Unfortunately, this is one of those how long is a piece of string questions which can only be answered with,
it depends.
The problem is despite the common myths that serotonin is a *'feel good' neurotransmitter and ADs work by raising brain serotonin levels, the opposite is true in both cases. Serotonergic ADs like venlafaxine do trigger an immediate increase in synaptic and general brain serotonin levels from the very first dose which is what triggers most of the unpleasant side-effects. But
after a few weeks they force a significant down-regulation of serotonin synthesis and expression in regions of the brain linked to anxiety and depression. However, the process can revert for a while following dose increases, though side-effects severity tends to be less each time.

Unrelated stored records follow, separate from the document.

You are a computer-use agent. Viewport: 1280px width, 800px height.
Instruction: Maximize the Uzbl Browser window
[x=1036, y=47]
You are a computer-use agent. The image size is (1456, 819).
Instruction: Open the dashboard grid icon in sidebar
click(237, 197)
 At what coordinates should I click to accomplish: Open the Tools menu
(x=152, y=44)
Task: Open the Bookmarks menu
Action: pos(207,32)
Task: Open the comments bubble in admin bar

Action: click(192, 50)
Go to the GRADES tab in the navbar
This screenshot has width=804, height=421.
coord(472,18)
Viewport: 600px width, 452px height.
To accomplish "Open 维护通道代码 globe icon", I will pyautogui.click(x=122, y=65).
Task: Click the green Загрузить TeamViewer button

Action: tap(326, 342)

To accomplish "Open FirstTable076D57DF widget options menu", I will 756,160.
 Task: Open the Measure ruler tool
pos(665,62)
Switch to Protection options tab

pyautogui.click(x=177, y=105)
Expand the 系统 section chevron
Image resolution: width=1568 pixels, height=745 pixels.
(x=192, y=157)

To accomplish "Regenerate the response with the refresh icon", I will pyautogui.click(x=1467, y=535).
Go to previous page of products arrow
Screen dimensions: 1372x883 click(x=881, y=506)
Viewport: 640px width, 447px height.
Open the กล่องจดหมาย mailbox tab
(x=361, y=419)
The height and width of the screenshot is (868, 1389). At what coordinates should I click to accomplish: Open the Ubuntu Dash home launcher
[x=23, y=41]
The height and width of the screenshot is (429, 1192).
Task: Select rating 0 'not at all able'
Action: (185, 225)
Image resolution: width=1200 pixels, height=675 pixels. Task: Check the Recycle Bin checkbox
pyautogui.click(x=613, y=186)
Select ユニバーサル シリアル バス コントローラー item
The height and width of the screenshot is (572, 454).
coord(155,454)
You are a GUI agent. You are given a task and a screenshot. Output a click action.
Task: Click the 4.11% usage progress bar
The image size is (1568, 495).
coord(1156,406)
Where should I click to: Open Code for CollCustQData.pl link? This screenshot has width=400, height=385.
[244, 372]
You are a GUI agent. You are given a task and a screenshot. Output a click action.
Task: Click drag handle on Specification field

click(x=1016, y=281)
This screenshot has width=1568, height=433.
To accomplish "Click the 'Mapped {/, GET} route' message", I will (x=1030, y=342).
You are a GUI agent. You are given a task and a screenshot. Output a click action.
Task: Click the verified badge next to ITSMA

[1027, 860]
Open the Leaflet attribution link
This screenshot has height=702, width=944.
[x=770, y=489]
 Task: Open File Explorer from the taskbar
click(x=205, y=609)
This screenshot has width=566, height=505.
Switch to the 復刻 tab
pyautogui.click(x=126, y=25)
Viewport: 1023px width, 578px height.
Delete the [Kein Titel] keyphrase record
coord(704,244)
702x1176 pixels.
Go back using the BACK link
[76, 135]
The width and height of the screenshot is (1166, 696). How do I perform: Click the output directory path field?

*neurotransmitters don't have an intrinsic property, their action is determined by the receptors they bind to, not the neurotransmitter itself.
Speak to the prescribing doctor if they become intolerable. There are ways of minimizing them with meds such as mirtazapine, the benzodiazepines (if you can get a script), or milder anxiolytics such a hydroxyzine, etc.
Most antidepressants take 4-12 weeks to kick-in from when a therapeutic dose is first taken. They work by
stimulating the growth of new brain cells in the hippocampal regions of the brain and it is the new cells and the interconnections they forge which produces the therapeutic response, not the ADs directly. Mirtazapine appears to become effective sooner for anxiety because of the sedation. It is more a sedating antihistamine than antidepressant.